YOUR TASK: Please return each record exactly as it stands.

[Stored items from a collection]

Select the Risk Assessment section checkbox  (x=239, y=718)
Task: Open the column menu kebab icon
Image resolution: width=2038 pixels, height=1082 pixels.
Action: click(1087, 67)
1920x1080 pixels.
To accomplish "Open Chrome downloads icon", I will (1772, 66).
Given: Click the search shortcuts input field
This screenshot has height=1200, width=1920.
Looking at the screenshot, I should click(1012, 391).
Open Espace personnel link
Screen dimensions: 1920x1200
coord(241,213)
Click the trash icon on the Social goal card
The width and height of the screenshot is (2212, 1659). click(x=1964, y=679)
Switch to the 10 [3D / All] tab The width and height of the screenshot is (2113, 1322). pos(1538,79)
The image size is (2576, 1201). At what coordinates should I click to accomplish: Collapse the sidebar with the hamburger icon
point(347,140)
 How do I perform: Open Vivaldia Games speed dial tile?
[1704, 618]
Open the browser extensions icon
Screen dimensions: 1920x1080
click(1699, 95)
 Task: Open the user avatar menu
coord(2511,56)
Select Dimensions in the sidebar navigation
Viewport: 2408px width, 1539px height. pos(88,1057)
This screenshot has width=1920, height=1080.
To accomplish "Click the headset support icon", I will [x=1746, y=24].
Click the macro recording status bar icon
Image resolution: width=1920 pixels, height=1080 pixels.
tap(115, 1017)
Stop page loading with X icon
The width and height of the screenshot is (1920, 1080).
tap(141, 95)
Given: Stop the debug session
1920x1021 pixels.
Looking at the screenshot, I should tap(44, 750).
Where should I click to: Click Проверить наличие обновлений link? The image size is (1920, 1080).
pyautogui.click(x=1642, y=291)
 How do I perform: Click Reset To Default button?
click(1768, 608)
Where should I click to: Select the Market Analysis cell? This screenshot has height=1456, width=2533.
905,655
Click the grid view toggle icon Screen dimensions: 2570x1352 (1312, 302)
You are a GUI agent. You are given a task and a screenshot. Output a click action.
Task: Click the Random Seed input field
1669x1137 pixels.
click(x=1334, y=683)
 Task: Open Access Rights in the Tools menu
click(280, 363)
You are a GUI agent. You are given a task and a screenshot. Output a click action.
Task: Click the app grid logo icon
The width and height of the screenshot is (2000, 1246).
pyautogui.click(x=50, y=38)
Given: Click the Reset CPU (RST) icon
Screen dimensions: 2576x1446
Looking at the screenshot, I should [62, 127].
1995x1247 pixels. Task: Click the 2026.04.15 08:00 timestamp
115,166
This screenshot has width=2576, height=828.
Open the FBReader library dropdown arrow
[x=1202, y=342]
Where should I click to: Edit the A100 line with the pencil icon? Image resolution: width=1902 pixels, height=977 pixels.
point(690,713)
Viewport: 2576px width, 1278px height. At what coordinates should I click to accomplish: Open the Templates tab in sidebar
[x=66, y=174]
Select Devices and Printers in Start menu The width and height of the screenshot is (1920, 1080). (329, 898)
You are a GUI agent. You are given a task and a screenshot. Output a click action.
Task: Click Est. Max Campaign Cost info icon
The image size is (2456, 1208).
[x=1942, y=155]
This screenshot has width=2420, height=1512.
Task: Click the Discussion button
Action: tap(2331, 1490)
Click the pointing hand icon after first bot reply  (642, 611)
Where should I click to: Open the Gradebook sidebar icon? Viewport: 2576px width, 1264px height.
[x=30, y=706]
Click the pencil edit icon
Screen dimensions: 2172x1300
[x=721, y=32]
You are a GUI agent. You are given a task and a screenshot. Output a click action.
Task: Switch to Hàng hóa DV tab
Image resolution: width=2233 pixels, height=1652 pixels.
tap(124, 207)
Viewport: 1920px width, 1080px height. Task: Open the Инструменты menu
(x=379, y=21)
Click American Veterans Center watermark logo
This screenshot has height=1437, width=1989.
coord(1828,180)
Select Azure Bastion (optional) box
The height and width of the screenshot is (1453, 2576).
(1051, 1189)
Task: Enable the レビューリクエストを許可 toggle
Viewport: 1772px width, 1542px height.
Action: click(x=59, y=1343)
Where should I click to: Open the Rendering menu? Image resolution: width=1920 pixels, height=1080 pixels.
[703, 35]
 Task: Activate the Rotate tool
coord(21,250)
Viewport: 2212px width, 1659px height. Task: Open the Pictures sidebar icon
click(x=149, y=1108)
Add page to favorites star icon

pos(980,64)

SOLUTION:
Select the Risk Assessment section checkbox  (x=239, y=718)
Task: Open the column menu kebab icon
Image resolution: width=2038 pixels, height=1082 pixels.
Action: click(1087, 67)
1920x1080 pixels.
To accomplish "Open Chrome downloads icon", I will (1772, 66).
Given: Click the search shortcuts input field
This screenshot has height=1200, width=1920.
Looking at the screenshot, I should click(1012, 391).
Open Espace personnel link
Screen dimensions: 1920x1200
coord(241,213)
Click the trash icon on the Social goal card
The width and height of the screenshot is (2212, 1659). click(x=1964, y=679)
Switch to the 10 [3D / All] tab The width and height of the screenshot is (2113, 1322). pos(1538,79)
The image size is (2576, 1201). At what coordinates should I click to accomplish: Collapse the sidebar with the hamburger icon
point(347,140)
 How do I perform: Open Vivaldia Games speed dial tile?
[1704, 618]
Open the browser extensions icon
Screen dimensions: 1920x1080
click(1699, 95)
 Task: Open the user avatar menu
coord(2511,56)
Select Dimensions in the sidebar navigation
Viewport: 2408px width, 1539px height. pos(88,1057)
This screenshot has width=1920, height=1080.
To accomplish "Click the headset support icon", I will [x=1746, y=24].
Click the macro recording status bar icon
Image resolution: width=1920 pixels, height=1080 pixels.
tap(115, 1017)
Stop page loading with X icon
The width and height of the screenshot is (1920, 1080).
tap(141, 95)
Given: Stop the debug session
1920x1021 pixels.
Looking at the screenshot, I should tap(44, 750).
Where should I click to: Click Проверить наличие обновлений link? The image size is (1920, 1080).
pyautogui.click(x=1642, y=291)
 How do I perform: Click Reset To Default button?
click(1768, 608)
Where should I click to: Select the Market Analysis cell? This screenshot has height=1456, width=2533.
905,655
Click the grid view toggle icon Screen dimensions: 2570x1352 (1312, 302)
You are a GUI agent. You are given a task and a screenshot. Output a click action.
Task: Click the Random Seed input field
1669x1137 pixels.
click(x=1334, y=683)
 Task: Open Access Rights in the Tools menu
click(280, 363)
You are a GUI agent. You are given a task and a screenshot. Output a click action.
Task: Click the app grid logo icon
The width and height of the screenshot is (2000, 1246).
pyautogui.click(x=50, y=38)
Given: Click the Reset CPU (RST) icon
Screen dimensions: 2576x1446
Looking at the screenshot, I should [62, 127].
1995x1247 pixels. Task: Click the 2026.04.15 08:00 timestamp
115,166
This screenshot has width=2576, height=828.
Open the FBReader library dropdown arrow
[x=1202, y=342]
Where should I click to: Edit the A100 line with the pencil icon? Image resolution: width=1902 pixels, height=977 pixels.
point(690,713)
Viewport: 2576px width, 1278px height. At what coordinates should I click to accomplish: Open the Templates tab in sidebar
[x=66, y=174]
Select Devices and Printers in Start menu The width and height of the screenshot is (1920, 1080). (329, 898)
You are a GUI agent. You are given a task and a screenshot. Output a click action.
Task: Click Est. Max Campaign Cost info icon
The image size is (2456, 1208).
[x=1942, y=155]
This screenshot has width=2420, height=1512.
Task: Click the Discussion button
Action: tap(2331, 1490)
Click the pointing hand icon after first bot reply  (642, 611)
Where should I click to: Open the Gradebook sidebar icon? Viewport: 2576px width, 1264px height.
[x=30, y=706]
Click the pencil edit icon
Screen dimensions: 2172x1300
[x=721, y=32]
You are a GUI agent. You are given a task and a screenshot. Output a click action.
Task: Switch to Hàng hóa DV tab
Image resolution: width=2233 pixels, height=1652 pixels.
tap(124, 207)
Viewport: 1920px width, 1080px height. Task: Open the Инструменты menu
(x=379, y=21)
Click American Veterans Center watermark logo
This screenshot has height=1437, width=1989.
coord(1828,180)
Select Azure Bastion (optional) box
The height and width of the screenshot is (1453, 2576).
(1051, 1189)
Task: Enable the レビューリクエストを許可 toggle
Viewport: 1772px width, 1542px height.
Action: click(x=59, y=1343)
Where should I click to: Open the Rendering menu? Image resolution: width=1920 pixels, height=1080 pixels.
[703, 35]
 Task: Activate the Rotate tool
coord(21,250)
Viewport: 2212px width, 1659px height. Task: Open the Pictures sidebar icon
click(x=149, y=1108)
Add page to favorites star icon

pos(980,64)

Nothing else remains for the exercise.